Daily Bulletin

  • Written by The Conversation
imageBrand management.Jessie Essex, CC BY

As Britain’s longest-ever election campaign reaches its final excruciating moments, Russell Brand announced his support for the return of a Labour government.

A celebrity endorsement is not usually a matter of great political moment. But in a campaign which has failed to engender much enthusiasm, Brand’s announcement created a splash – for journalists at least. For Brand is no ordinary celebrity and his announcement marks a complete turnabout in his attitude to voting.

In 2013 Brand told the BBC that he had never voted and would never do so, because of “the lies, treachery and deceit of the political class that has been going on for generations”.

He encouraged others to abstain as the only way to bring about change. From that moment the media anointed Brand the leader of those largely urban, mostly young and often poor Britons disenchanted by a political system that did not represent them and expected them to bear much of the burden of austerity. A millionaire comedian maybe a paradoxical tribune of the streets, but that is what Brand effectively became.

If Brand’s views were not always as coherent as they might have been and usually expressed in his own peculiar argot, with 10m Twitter followers and millions of viewers for his YouTube channel he had, at the very least, the kind of audience for which most politicians would kill, and one that they were not reaching.

Volte face

So, as the poster boy for political disenchantment, Brand’s support for Labour represents a complete volte face – and one for which Labour leader Ed Miliband should get much credit.

Being interviewed in Brand’s kitchen on YouTube was never going to win Miliband many plaudits from the political establishment but he presumably calculated that this was one way to talk to people who would not be glued to the next Labour party election broadcast.

Brand meets Miliband.

More than one million saw him attempt to persuade Brand that there was a point to representative democracy, that if radical change within the system was difficult, it could be won.

In fact, an important element of Labour’s 2015 campaign has been, at Miliband’s behest, addressed to younger voters. The aim has been to convince them that a Labour Government could improve their life chances. Since becoming Labour leader in 2010, Miliband has been trying to turn the party away from its uncritical enthusiasm for the market and towards representing those – the majority he hopes – left behind while an elite has become ever richer.

imageTalking street.Andrew Skudder, CC BY-SA

Brand’s endorsement is therefore important, at least for what it symbolises. But it was hardly unqualified. From his bedroom he told his YouTube viewers that he was convinced that Miliband will listen if they speak but added that he disliked Labour’s support for Trident and its policies on immigration.

Power to Brand’s people

Will young people be influenced by Brand? In a completely unscientific survey of second-year University of Nottingham politics and history undergraduates, 25% said his endorsement made them think more positively about Labour, 75% said it made no difference to their party choice.

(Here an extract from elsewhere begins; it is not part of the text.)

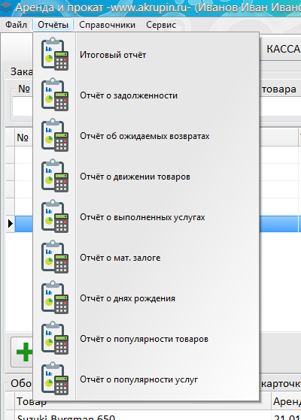The width and height of the screenshot is (301, 420).
Task: Select Отчёт о задолженности from the menu
Action: (x=146, y=95)
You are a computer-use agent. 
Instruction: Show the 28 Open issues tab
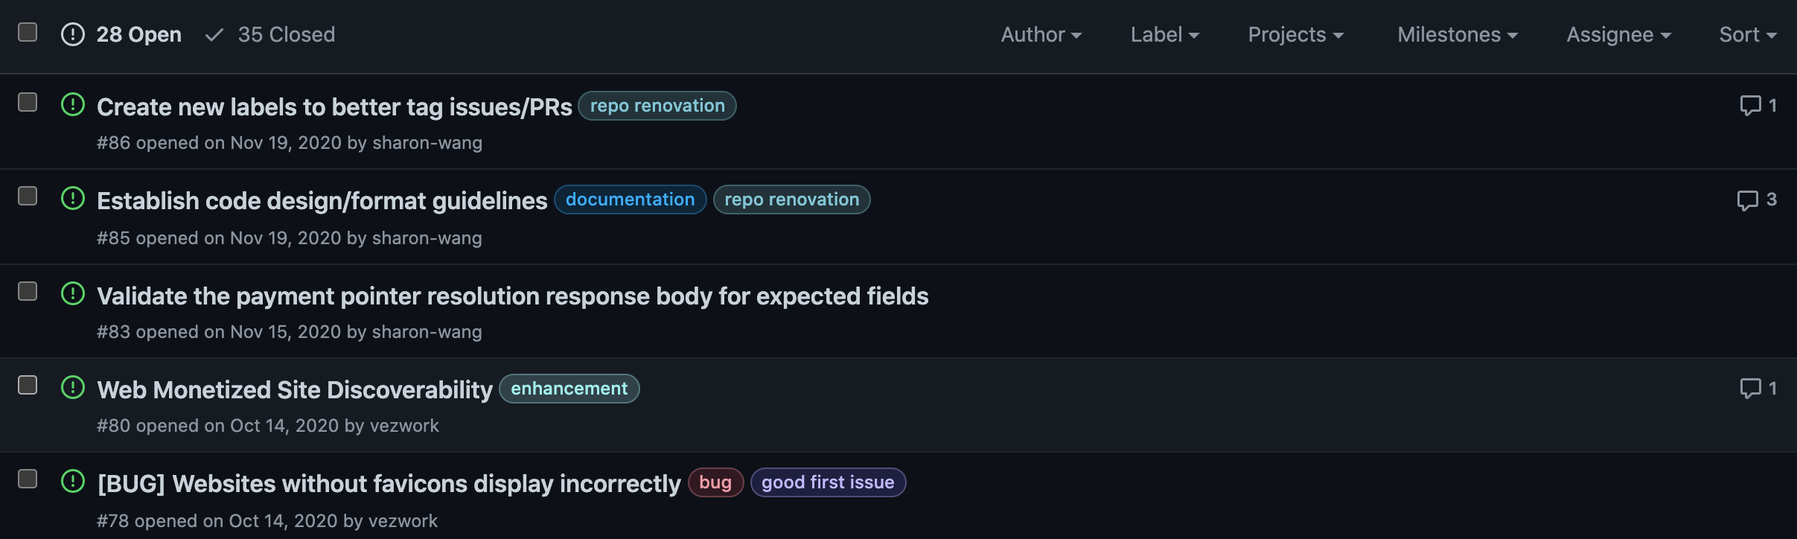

Miliband certainly hopes Brand will persuade the hitherto alienated young to vote Labour. Owen Jones, the left-wing Guardian columnist thinks it will and claimed the Conservatives were worried by the effect of Brand’s endorsement. If they are, Conservative leaders are keeping their fears private. In fact they and their allies in the media have used Brand’s endorsement to further highlight their claim that a Miliband government will be chaotic and disastrously left wing.

On that basis, if Brand does attract a few young voters to Labour’s cause, some on the right think the switch will be more than compensated for by older voters taking fright and voting Conservative.

If Miliband does form the next government, Brand says he expects “more democracy, more power to more communities”. This means the Labour leader is under an obligation to ensure things do change materially for the people Brand represents.

This will be a hard task especially as Miliband is committed to balancing government spending and will undoubtedly be leading a minority administration.

Given his record of inconsistency one wonders how long it will take Brand, in such circumstances, to claim that Miliband has let him down.

Steven Fielding is a member of the Labour party.